Marital debt plays a role in a lot of divorces, which can make things like property division a little more complicated. However, business debt tends to be a much bigger obstacle to clear. This not only has to do with debts associated with a business, but also how much a business owner takes for his or her income. Here are a few things Florida business owners may want to keep in mind when thinking about filing for divorce.
Keep track of loans
Taking out loans is common in business, but sometimes those funds do not go directly toward business. For example, someone might borrow against real estate owned by his or her business, then use the loan to pay for marital expenses. An owner might understandably feel as if that loan is marital property and should be divided accordingly. Unfortunately, a soon-to-be ex-spouse might argue that he or she was unaware of the loan or how it was used, so the owner must be prepared to demonstrate that it did indeed pay for joint expenses.

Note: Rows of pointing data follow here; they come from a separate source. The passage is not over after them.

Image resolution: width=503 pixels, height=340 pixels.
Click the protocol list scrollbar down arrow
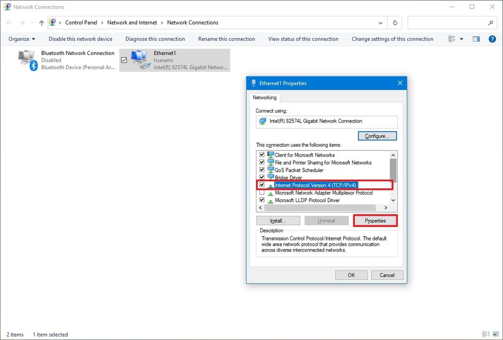[x=392, y=200]

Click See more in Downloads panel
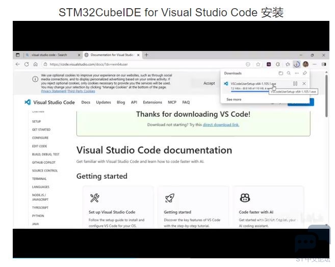click(234, 99)
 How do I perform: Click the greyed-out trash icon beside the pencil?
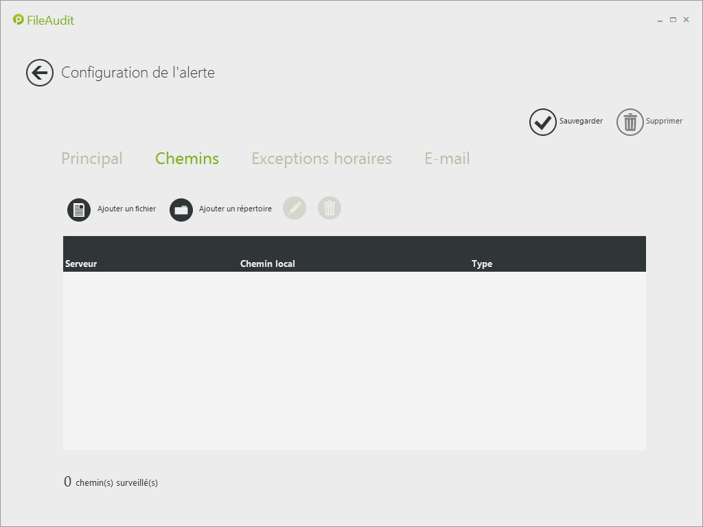pos(330,208)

Define your business’s cash flow
Paying off business debt can also put someone in a difficult position during divorce. This is because an owner might choose to take a smaller salary in order to redirect some of his or her business income toward paying off debt. The problem here is that the redirected money would have otherwise been income for the owner, and the court may consider it as part of the owner’s income. As such, he or she may have to pay spousal or child support based off the combined amounts.
Owning a business can be complicated enough as it is, and divorce does not make it any easier. Unfortunately, there are few people who are experts in both business and Florida family law. This is why many business owners find it helpful to speak with an experienced attorney who may be able to help guide them through the process.